Abstract
Lipopolysaccharide (LPS) is widely used to establish various animal models, including models of acute lung injury, cardiomyocyte damage, and acute kidney injury. Currently, there is no consensus on the diagnosis and treatment of LPS-induced disease. We herein present a case series of four patients who developed dose-dependent multi-organ injury, including acute lung injury and acute kidney injury, after inhaling LPS gas in a sealed room. These patients exhibited varying degrees of multi-organ injury characterized by inflammatory cell infiltration and secretion of proinflammatory cytokines. One patient showed progressive symptoms even with active treatment, leading to mild pulmonary fibrosis. This study emphasizes the importance of early diagnosis and treatment of significant LPS exposure and suggests personalized treatment approaches for managing LPS poisoning.
Keywords
Introduction
Lipopolysaccharide (LPS), a component of gram-negative bacteria, is a potent inflammatory stimulant that primarily activates macrophages through the intracellular mitogen-activated protein kinase and nuclear factor-kappa B (NF-κB) pathways. The activated macrophages produce various chemokines and chemoattractant factors, which recruit new polymorphonuclear leukocytes and macrophages, resulting in a considerable increase in the production of proinflammatory factors. This process can cause tissue damage and lead to serious conditions such as endotoxic shock, sepsis, systemic inflammatory response syndrome, and even death.1–3 To date, research on LPS has been limited to animal tests and human volunteers who received LPS administration either parenterally or through inhalation.4–6 No serious adverse effects have been reported in healthy subjects. Typically, only mild flu-like symptoms or no symptoms at all were recorded, and all symptoms resolved within 24 hours. To the best of our knowledge, this is the first report on four patients who inadvertently inhaled LPS gas. Among these patients, three developed myocardial enzyme abnormalities, one developed abnormalities on routine urinalysis, and one developed mild pulmonary fibrosis despite receiving active treatment. This cases are being shared to remind clinicians of the importance of early diagnosis and treatment of LPS poisoning along with individualized treatment.
Case reports
Ethics and consent
This study was approved by the Ethical Committee of the Seventh People’s Hospital of Chongqing in China (Approval No. 2022120). All patients provided written informed consent for both treatment and publication. The reporting of this study conforms to the CARE guidelines. 7
Clinical course and management
Four previously healthy individuals, all of whom were nonsmokers and worked in the same laboratory, were simultaneously involved in LPS research within a closed room. Owing to negligence, all of them were exposed to LPS gas for approximately 1 hour without wearing protective masks. Within the next 24 hours, all four individuals presented to the emergency room (ER) with similar prodromal symptoms ranging from fever and chills to cough. Upon admission, all patients received oxygen therapy (2 L/minute nasal tube oxygen inhalation for at least 8 hours daily), intravenous corticosteroids (40 mg of methylprednisolone twice daily), oral N-acetyl cysteine (NAC) (0.6 g twice daily), and oxygen atomization inhalation of NAC (0.3 g twice daily). Remarkably, all patients showed symptom resolution within 1 to 4 days. Chest imaging results were normal for three of the patients, but one patient showed progression to mild pulmonary fibrosis despite receiving treatment (Figure 1). The clinical characteristics of these four patients are summarized in Table 1.

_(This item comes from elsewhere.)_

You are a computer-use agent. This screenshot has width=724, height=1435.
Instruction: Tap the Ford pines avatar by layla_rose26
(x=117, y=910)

Axial chest computed tomography image of Patient 4 (a) before and (b) after therapy.
Clinical characteristics of the four study patients.

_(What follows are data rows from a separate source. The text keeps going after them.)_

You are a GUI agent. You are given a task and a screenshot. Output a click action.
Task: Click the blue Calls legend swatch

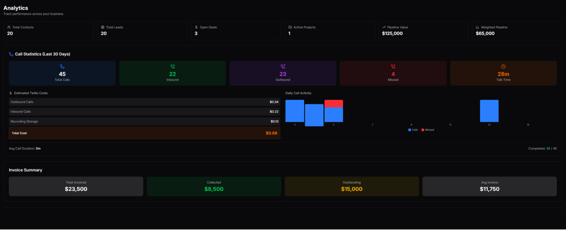click(x=410, y=130)
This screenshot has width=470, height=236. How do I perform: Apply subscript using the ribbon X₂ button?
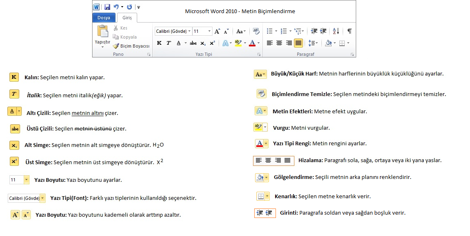(203, 43)
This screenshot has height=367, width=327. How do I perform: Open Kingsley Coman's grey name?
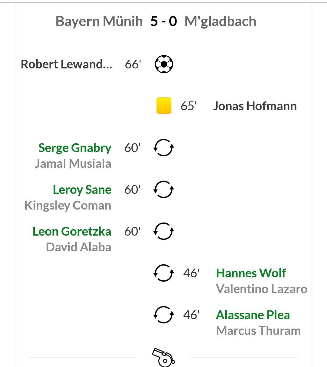point(68,206)
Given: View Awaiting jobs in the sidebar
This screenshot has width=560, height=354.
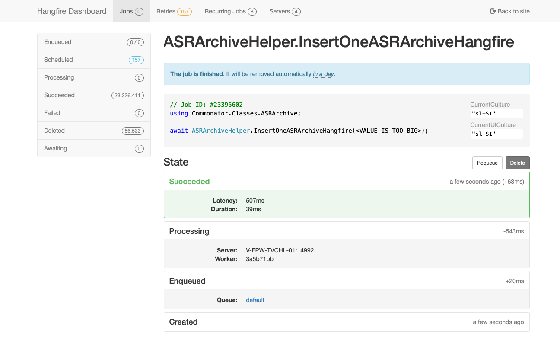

WBC, white blood cell; hs-CRP, high-sensitivity C-reactive protein; CK, creatine kinase; CK-MB, creatine kinase isoenzyme; LDH, lactate dehydrogenase; SpO2, oxygen saturation; Lac, lactate; AG, anion gap; HD, hospital day.
Case presentations
Patient 1 was a previously healthy 22-year-old man who presented to the ER with cough, chills, and fever (maximum temperature [Tmax], 39.4°C). At presentation, his vital signs were as follows: blood pressure (BP), 126/84 mmHg; heart rate (HR), 113 beats/minute; respiratory rate (RR), 21 breaths/minute; temperature (T), 37.4°C; and oxygen saturation (SpO2), 97.9% on room air. The patient did not experience any dyspnea. During the examination, clear breath sounds were heard bilaterally. Laboratory tests revealed obviously elevated levels of white blood cells (WBCs), neutrophils, monocytes, high-sensitivity C-reactive protein (hs-CRP), lactate dehydrogenase (LDH), anion gap (AG), and lactate (Lac). However, liver and kidney function, coagulation function, electrolytes, creatine kinase (CK), creatine kinase isoenzyme (CK-MB) were normal, and routine urine and stool examinations showed no obvious abnormalities. No significant electrocardiographic changes were observed. During hospitalization, the patient received oxygen, corticosteroids, and NAC. By hospital day (HD) 2, the patient’s fever had subsided, and follow-up laboratory findings showed significant improvement (Table 1). Initial and follow-up chest computed tomography (CT) conducted on HD 6 showed normal findings. The patient reported no discomfort and was subsequently discharged.
Patient 2 was a 25-year-old man who was admitted to the ER with cough, chills, and fever (Tmax, 38.2°C). On arrival, the patient’s vital signs were as follows: T, 37.2°C; HR, 84 beats/minute; RR, 21 breaths/minute; BP, 120/80 mmHg; and SpO2, 98.4%. Physical examination revealed no abnormalities. Laboratory studies showed high levels of WBCs, neutrophils, hs-CRP, Lac, and AG. After receiving the same treatment as given to Patient 1, his temperature returned to normal the next day. On HD 5, his laboratory indices had improved (Table 1). Chest CT before and after treatment revealed no abnormalities. The patient showed clinical improvement, and he was discharged on HD 5 and advised to continue oral NAC therapy at home.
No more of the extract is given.